They are used to assign limits to the resources (CPU, Memory, IO, Network, etc.) which can be used by processes

Each resource has its own hierarchy tree
Every process will belong to a node in the hierarchy tree of the resources
Each hierarchy starts out with only one node (the root node), each process starts out at this node
Every node in the hierarchy tree is a group of processes that share the same resource

PID 1 is at the root of each cgroup
A new process starts in its parents group

Groups are materialized by pseudo-fs : /sys/fs/cgroup
A new cgroup can be created using mkdir in the pseudo-fs : mkdir /sys/fs/cgroup/memory/mycgroup
Move process to group : echo $PID > /sys/fs/cgroup/../tasks

Memory Cgroup

Accounting

Allows to keep track of the amount of memory used by each process/ group of processes

The memory is amounted in terms of pages (4KB on most systems)
Memory pages are of two types:

  • file (points to data present on disk)
  • anonymous (points to data not present on disk) There are two pools active (recently accessed) and inactive (candidate for eviction) the kernel will decide based on the memory available which pages need to be evicted

Each page is charged/ tagged to a group
If multiple groups access a page then only one of the group is charged/ tagged for the page i.e. the memory occupied the page will be only counted against one process

Limits

Each group can be assigned an optional limit
They are of two types : hard and soft

When hard limits are surpassed it will cause an Out of Memory (OOM) processor killer that will randomly kill processes
Soft limits are not enforced but if the system reaches an state where it cannot operate safely anymore the soft limits are checked and based on how much above the soft limit the process is running the more likely pages are to be removed from it

These limits can be set for different types of memories as well like physical, kernel, total (RAM + Swap)

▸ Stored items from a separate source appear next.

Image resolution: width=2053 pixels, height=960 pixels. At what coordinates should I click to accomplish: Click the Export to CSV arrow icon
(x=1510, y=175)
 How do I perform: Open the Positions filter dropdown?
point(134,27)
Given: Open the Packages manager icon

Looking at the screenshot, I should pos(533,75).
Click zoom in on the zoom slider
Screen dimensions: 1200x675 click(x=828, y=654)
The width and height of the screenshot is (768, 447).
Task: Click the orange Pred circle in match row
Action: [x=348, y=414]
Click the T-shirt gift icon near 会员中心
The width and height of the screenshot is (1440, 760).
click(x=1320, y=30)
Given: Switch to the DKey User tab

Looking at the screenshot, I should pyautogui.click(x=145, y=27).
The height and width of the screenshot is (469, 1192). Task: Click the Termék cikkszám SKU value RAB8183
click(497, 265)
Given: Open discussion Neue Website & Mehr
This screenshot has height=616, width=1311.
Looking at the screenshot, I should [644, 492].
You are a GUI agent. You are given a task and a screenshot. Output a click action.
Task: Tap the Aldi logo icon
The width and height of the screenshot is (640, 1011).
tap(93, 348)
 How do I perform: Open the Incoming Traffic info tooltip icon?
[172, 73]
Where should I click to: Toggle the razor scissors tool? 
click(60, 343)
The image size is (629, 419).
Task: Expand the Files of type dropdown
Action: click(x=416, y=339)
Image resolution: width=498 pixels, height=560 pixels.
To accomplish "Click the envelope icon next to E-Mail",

OOM Notification can be set which causes an group whose hard limit is surpassed to freeze. An notification is raised which can be acted up my the user and once the processes is memory usage is lower than the limit the process can be unfrozen

Every time the kernal gives an page or removes an page from a process it has to update an counter
There is an slight overhead cost associated with this. This cannot be enabled/ disabled at the process level its set on the whole machine

HugeTLS cgroup

Controls the amount of huge pages that can be used by a cgroup
By default a process can use all the Huge Pages

CPU cgroup

Allows to keep track of user/system CPU time
Keeps track of usage per CPU
We cannot set limit on CPU usage

CPUset cgroup

Allows to pin groups to certain CPU(s)
Reverse CPU for certain processes/ apps
Allows to avoid process bouncing between processes

Block IO cgroup

Keeps track of I/O for each group for each block device
It can be tracked by the no. of read and write operations performed by a group as well as the type of operation (sync & async)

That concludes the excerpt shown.